In order to apply these principles to the facts of this case we must determine the nature of the taxpayer's obligation to pay interest on the income debenture notes. The pertinent provisions of the notes have already been quoted. Examining them we find no fixed or absolute obligation to pay interest either before or at the date of maturity of the principal of the notes. On the contrary it was expressly agreed that interest should be payable from and only from the net income of the taxpayer as ascertained and declared by its board of directors to be applicable to such interest payments. And it was further agreed that the notes might be paid off at any time by payment of the principal and any unpaid declared interest. The meaning of the word "declared" is here of crucial importance. The Commissioner seems to regard the word as of no significance whatever. But we think it is determinative of the contingent nature of the taxpayer's liability for interest that its agreement was, upon the retirement of a note, to pay only the unpaid interest which had been declared. If the agreement had been to pay all unpaid accumulated interest it would have indicated an absolute liability at or before payment of the principal to pay full interest. However, as we have seen, the agreement was only to pay such unpaid interest as to which net income had previously been ascertained and declared by the board of directors to be applicable to its payment. No obligation can be found anywhere in the notes ever to pay interest except from net income.

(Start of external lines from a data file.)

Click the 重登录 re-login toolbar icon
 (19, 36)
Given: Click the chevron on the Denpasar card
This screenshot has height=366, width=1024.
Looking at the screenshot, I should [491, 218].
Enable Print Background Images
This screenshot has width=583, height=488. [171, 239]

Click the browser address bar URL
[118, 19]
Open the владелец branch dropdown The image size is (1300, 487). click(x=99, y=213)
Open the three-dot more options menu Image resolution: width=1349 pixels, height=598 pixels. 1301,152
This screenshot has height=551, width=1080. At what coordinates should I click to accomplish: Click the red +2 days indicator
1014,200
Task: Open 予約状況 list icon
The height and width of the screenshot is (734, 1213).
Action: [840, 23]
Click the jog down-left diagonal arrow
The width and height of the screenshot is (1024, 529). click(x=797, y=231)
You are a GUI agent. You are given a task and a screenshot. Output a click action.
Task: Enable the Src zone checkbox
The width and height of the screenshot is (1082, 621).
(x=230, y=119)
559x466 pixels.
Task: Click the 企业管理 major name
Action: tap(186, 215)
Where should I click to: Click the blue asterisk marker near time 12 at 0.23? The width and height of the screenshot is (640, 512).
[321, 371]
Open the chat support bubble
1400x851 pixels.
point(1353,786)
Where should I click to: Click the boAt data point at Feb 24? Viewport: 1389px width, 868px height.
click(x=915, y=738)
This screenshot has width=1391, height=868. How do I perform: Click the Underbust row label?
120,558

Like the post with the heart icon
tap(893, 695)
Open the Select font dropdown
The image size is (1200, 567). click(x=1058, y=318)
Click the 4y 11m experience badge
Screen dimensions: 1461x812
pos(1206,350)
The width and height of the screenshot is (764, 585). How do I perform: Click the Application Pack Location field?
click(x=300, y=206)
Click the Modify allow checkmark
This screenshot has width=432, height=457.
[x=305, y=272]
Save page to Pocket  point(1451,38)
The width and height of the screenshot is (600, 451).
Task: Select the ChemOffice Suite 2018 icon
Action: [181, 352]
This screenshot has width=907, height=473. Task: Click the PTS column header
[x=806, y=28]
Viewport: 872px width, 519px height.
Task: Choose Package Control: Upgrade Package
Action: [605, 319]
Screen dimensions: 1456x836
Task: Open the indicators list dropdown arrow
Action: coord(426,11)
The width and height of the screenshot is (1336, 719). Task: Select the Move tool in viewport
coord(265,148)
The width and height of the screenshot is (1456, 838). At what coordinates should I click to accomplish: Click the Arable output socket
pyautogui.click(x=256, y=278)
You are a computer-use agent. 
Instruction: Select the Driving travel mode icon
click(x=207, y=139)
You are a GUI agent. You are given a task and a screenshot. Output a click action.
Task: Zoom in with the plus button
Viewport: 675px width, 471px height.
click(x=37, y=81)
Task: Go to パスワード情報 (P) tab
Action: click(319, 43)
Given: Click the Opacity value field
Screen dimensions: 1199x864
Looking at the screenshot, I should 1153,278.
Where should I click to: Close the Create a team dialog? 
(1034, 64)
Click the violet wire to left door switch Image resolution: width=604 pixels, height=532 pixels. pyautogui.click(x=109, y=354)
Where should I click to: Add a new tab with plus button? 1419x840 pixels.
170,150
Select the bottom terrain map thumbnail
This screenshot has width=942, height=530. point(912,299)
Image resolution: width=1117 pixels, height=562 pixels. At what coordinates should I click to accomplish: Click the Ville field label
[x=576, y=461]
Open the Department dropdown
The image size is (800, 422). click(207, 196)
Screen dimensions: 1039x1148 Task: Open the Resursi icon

We conclude that the taxpayer's obligation to pay interest on the notes was not absolute but was wholly contingent upon the earning of income out of which alone it was payable. It follows that the accumulated interest amounting to $56,156.94 which the taxpayer became obligated to pay out of net income in 1946 accrued as an item of expense in that year and should have been allowed to the taxpayer as a deduction in computing its taxable net income for that year.


Accordingly the decision of the Tax Court will be reversed and the cause will be remanded for further proceedings not inconsistent with this opinion.


1. United States v. Anderson, 1926, 269 U.S. 422, 46 S.Ct. 131, 70 L.Ed. 347; American National Co. v. United States, 1927, 274 U.S. 99, 47 S.Ct. 520, 71 L.Ed. 946; Lucas v. Ox Fibre Brush Co., 1930, 281 U.S. 115, 50 S.Ct. 273, 74 L.Ed. 733; Brown v. Helvering, 1934, 291 U.S. 193, 54 S.Ct. 356, 78 L.Ed. 725; Clark v. Woodward Construction Co., 10 Cir., 1950, 179 F.2d 176.

2. Lucas v. American Code Co., 1930, 280 U.S. 445, 50 S.Ct. 202, 74 L.Ed. 538; Dixie Pine Products Co. v. Commissioner, 1944, 320 U.S. 516, 519, 64 S.Ct. 364, 88 L.Ed. 420; Security Flour Mills Co. v. Commissioner, 1944, 321 U.S. 281, 284, 64 S.Ct. 596, 88 L.Ed. 725.

3. Deputy v. Du Pont, 1940, 308 U.S. 488, 498, 60 S.Ct. 363, 84 L.Ed. 416.

4. Warner Co. v. Commissioner, 1948, 11 T.C. 419, affirmed, 3 Cir., 1950, 181 F.2d 599.

5. New Orleans, Texas & Mexico Railway Co. v. Commissioner, 1927, 6 B.T.A. 436, 441-442; Suncrest Lumber Company v. Commissioner, 1932, 25 B.T.A. 375, 395-396.


McLAUGHLIN, Circuit Judge (dissenting).


I would affirm the decision of the Tax Court in this case upon the opinion below. 16 T.C. 1020.